Please copy each line of the data that includes the string "Click".

Source material:
= Beginning of Section =

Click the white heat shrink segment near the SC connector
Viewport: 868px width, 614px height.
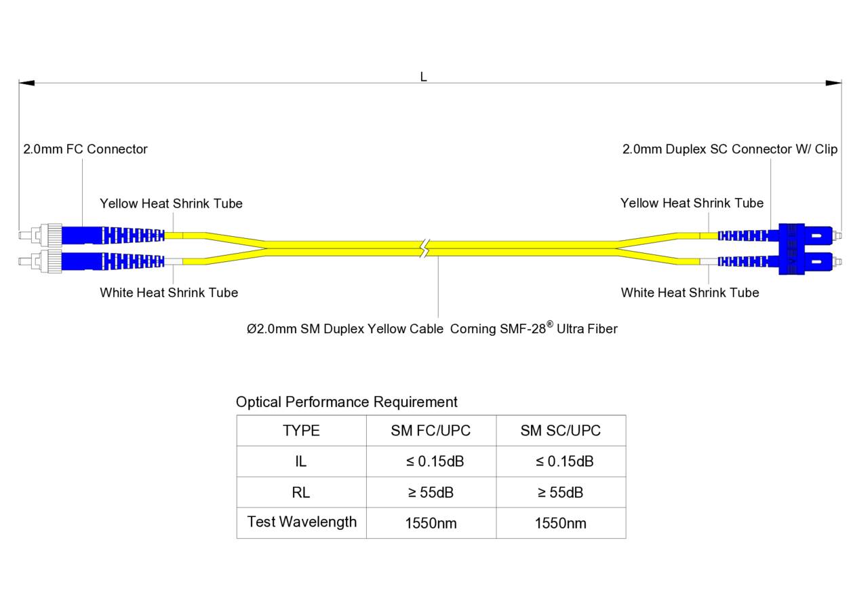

= End of Section =
= Beginning of Section =

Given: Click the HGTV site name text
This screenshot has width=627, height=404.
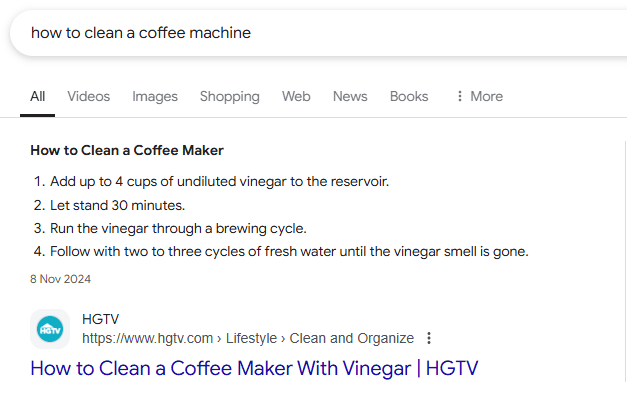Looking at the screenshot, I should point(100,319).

= End of Section =

Reply to the exercise:
Click the white heat shrink segment near the SC connector
Given: Click the HGTV site name text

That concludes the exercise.